Screen-element location data
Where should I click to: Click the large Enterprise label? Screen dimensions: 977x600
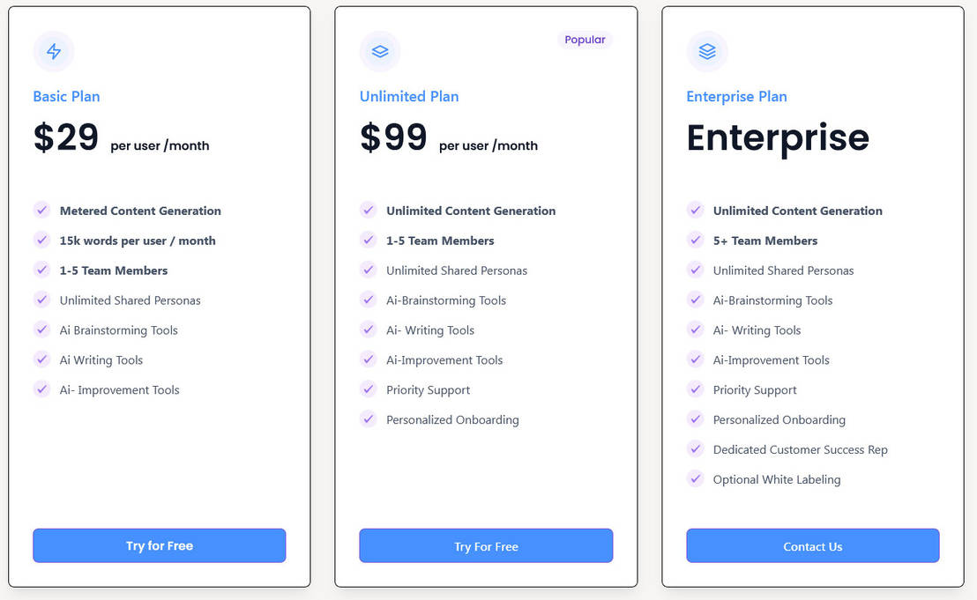777,137
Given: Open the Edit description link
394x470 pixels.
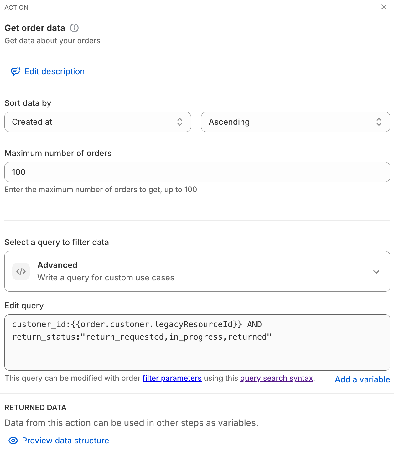Looking at the screenshot, I should tap(54, 71).
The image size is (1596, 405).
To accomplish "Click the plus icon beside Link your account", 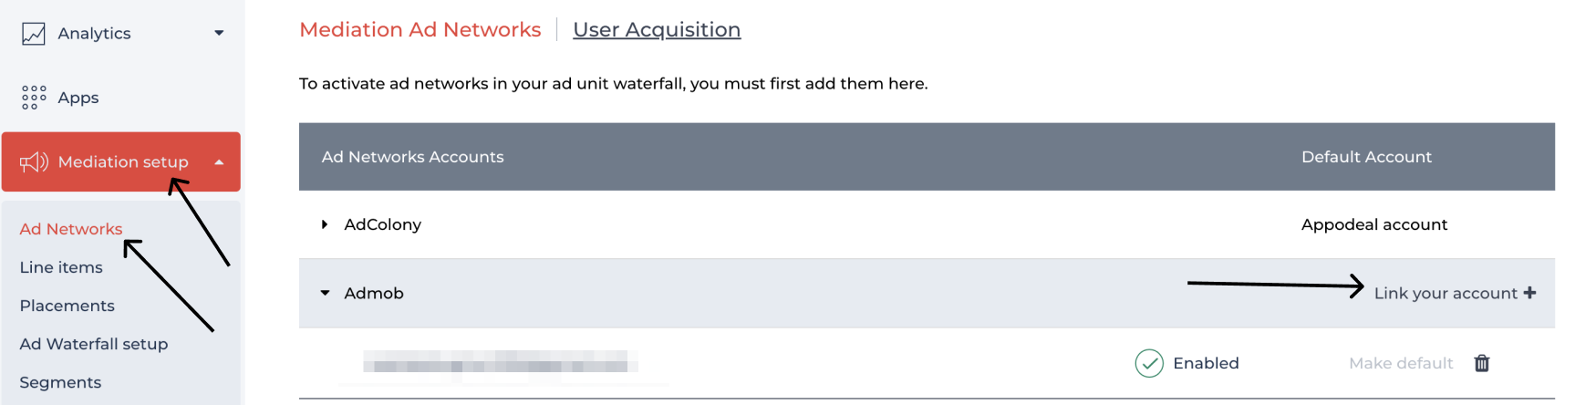I will (x=1529, y=293).
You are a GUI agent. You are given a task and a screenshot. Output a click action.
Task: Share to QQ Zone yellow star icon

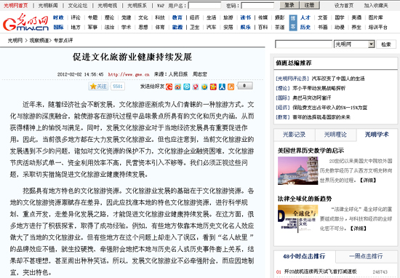[204, 87]
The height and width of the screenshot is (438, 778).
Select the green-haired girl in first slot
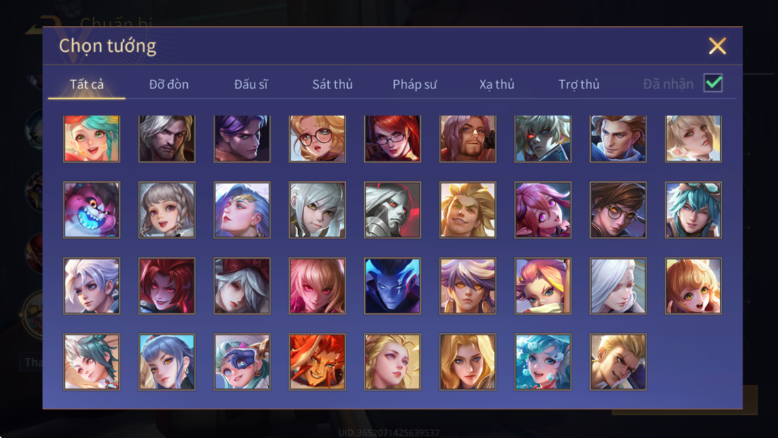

What you need to do: Copy out everything from the line containing "You are a GUI" down to the end of the data above, both ends included. Leave the pictures out of your copy.

Answer to the task:
You are a GUI agent. You are given a task and a screenshot. Output a click action.
Task: Share to QQ Zone yellow star icon

[204, 87]
The height and width of the screenshot is (438, 778).
Select the green-haired girl in first slot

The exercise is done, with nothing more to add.